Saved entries
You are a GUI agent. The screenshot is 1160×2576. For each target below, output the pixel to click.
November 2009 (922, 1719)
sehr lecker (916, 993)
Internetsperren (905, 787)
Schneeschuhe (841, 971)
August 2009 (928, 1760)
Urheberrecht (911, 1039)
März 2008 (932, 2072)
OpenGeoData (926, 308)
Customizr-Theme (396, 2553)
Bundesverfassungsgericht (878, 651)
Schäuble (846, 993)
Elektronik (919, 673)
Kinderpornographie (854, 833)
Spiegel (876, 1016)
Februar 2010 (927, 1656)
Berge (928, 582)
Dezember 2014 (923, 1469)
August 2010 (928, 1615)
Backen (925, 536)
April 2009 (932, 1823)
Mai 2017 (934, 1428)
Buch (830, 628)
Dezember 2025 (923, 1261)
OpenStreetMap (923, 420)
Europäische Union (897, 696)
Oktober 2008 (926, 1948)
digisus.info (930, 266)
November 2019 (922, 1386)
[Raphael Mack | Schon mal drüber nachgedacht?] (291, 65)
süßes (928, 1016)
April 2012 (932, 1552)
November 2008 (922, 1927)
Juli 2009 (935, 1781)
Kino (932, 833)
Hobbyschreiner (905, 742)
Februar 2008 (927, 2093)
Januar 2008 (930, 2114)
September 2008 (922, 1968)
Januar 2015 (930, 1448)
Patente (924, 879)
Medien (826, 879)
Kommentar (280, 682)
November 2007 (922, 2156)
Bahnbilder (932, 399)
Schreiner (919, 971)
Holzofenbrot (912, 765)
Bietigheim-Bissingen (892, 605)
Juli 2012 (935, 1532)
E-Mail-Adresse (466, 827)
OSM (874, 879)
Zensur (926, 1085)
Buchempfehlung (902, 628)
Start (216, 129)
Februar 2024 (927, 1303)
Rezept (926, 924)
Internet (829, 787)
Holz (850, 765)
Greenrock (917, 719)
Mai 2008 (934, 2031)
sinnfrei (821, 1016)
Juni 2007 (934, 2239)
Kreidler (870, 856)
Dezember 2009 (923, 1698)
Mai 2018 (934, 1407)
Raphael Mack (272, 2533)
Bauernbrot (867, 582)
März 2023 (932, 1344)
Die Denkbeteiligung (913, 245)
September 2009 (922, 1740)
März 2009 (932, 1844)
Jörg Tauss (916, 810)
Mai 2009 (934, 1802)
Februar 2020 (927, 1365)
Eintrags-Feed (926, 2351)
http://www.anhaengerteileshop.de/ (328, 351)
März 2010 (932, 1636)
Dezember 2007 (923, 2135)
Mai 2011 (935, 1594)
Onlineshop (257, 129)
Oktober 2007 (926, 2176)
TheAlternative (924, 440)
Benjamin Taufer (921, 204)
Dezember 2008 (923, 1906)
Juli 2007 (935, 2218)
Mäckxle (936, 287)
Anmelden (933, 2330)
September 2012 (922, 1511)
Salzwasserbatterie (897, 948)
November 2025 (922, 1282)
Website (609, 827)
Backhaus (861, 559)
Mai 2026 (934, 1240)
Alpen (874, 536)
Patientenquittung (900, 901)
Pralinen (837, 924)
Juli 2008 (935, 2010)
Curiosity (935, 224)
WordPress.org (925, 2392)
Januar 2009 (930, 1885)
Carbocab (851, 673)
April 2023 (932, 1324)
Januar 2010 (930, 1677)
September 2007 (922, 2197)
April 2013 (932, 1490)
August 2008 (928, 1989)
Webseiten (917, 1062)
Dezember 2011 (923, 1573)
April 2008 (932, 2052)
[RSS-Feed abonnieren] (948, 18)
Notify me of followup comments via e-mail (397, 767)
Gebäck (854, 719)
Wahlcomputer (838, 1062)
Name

→ Task objective
Write out every line from the data above that includes "Mack".

→ Answer space
[Raphael Mack | Schon mal drüber nachgedacht?] (291, 65)
Raphael Mack (272, 2533)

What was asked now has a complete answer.